» **GOALS**
a) Mark each statement (i), (ii), (iii) yes or no according to the technology-sector outlook passage below, and quote the exact words from it that settle each one.
(i) Many technology companies have changed the size of their workforce since December 2022.
(ii) Yields are expected to rise materially from here.
(iii) Stocks that beat earnings expectations in 1Q23 saw a strong price reaction.
b) Carry on the technology-sector outlook passage below with new text after its final sentence.

» **PASSAGE TO READ**

What is the outlook from here?
There are some potential headwinds facing the technology sector in the near term. For one, the overly dovish market outlook on the Fed may lead to near-term de-rating of equity multiples as the market re-adjusts its expectations going forward or if such expectations are not met by reality. However, the weak outlook on growth and the fact that the current rate hiking cycle is at its tail-end, it is unlikely that yields will rise materially from hereon. With narrow upside risks to yields, the headwind on technology multiples likely will be limited as well.
As with most other sectors, margin compression will be a key risk to watch in the coming quarters, as disinflation momentum lowers firms’ pricing power, while high labor costs might remain sticky. This cautious earnings outlook is reflected in the muted positive reaction of prices of stocks that beat earnings expectations in 1Q23. However, the magnitude of margin compression will depend on the effectiveness of the cost reduction measures undertaken by companies. In particular, many technology companies have moved to adjust the size of their workforce since December 2022, benefiting margins in the latest quarterly results. Going forward, less labor-intensive companies with steady recurring revenues within the technology sector, such as software, may have more durable margins, not to mention the potential for AI to further enhance efficiency and optimize costs over the long run.

» **DATA SHOWN**
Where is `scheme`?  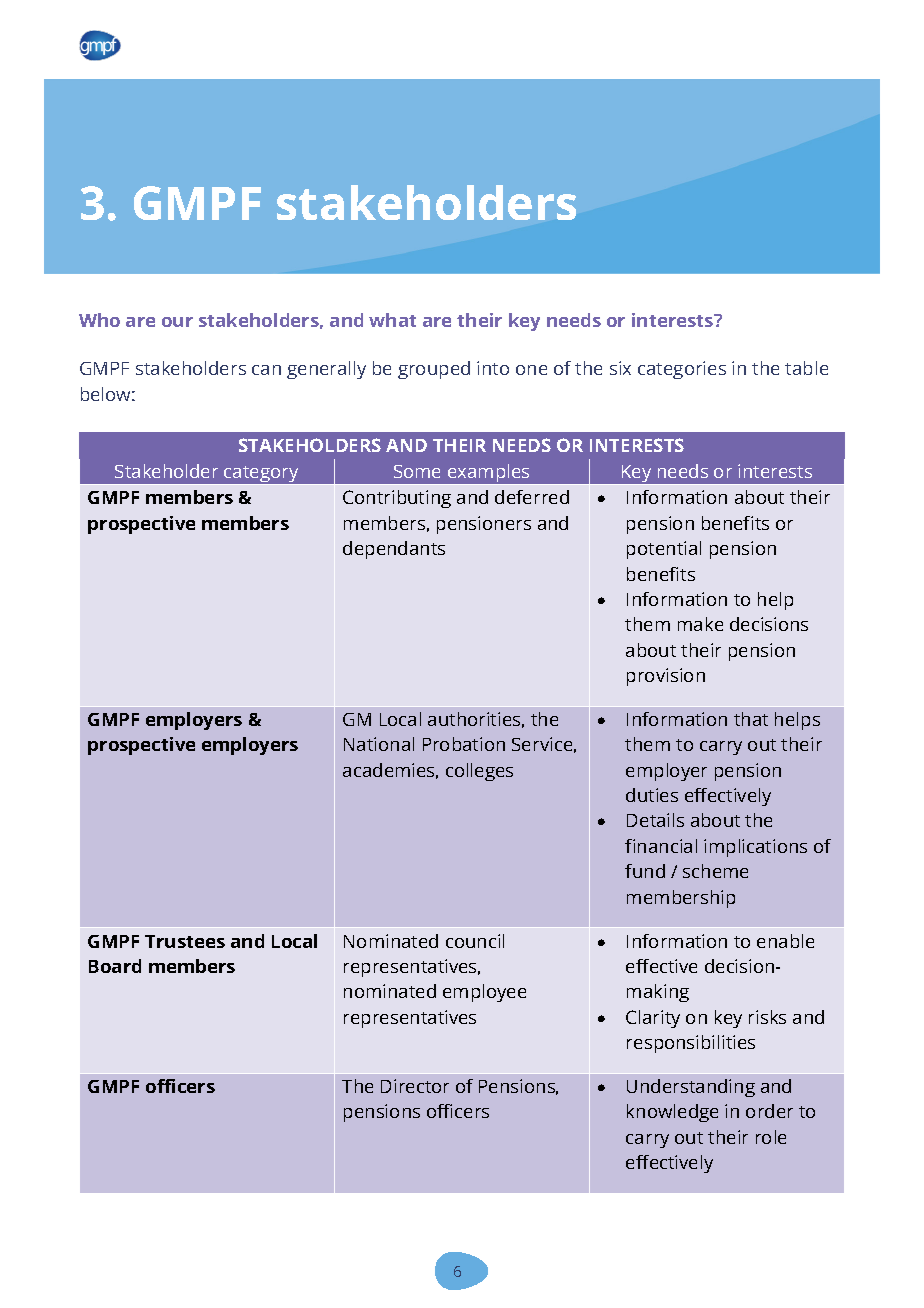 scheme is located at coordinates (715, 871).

» **ANSWER SET**
a)
(i) Yes: "many technology companies have moved to adjust the size of their workforce since December 2022"
(ii) No: "it is unlikely that yields will rise materially from hereon"
(iii) No: "the muted positive reaction of prices of stocks that beat earnings expectations in 1Q23"

b)
While we still maintain a preference of high quality fixed income over equities, within equities, technology stocks could surprise in a downturn protecting on the downside. For example, despite the YTD technology rally, in the event of an economic downturn, high quality technology stocks could prove to be relatively resilient compared to other sectors, given their strong balance sheets and defensive nature, as seen in Exhibit 2. In fact, fundamentals of large cap technology stocks have improved since the dot com bubble, with less leverage, more cash, higher profitability and productivity.
Exhibit 2: Asset class returns in weakening economic climate
Annualised month returns when global PMI manufacturing falls*, 1998-2003
Source: FactSet, JP Morgan Asset Management. *Refers to periods where PMI is falling, regardless of whether it is lower than or higher than 50. Data as of latest available on 05/19/23.
Even at elevated valuations, technology stocks can display defensive qualities, not to mention that the risk of de-rating has lowered with limited upside to yields, and that multiples for sectors like software-as-a-service has also come down significantly from its 2020-2023 highs.
When getting exposure to this sector, investors should also bear in mind that disruptions could drive shifts in market leadership overtime, thus, being selective and picking businesses with high quality growth is key.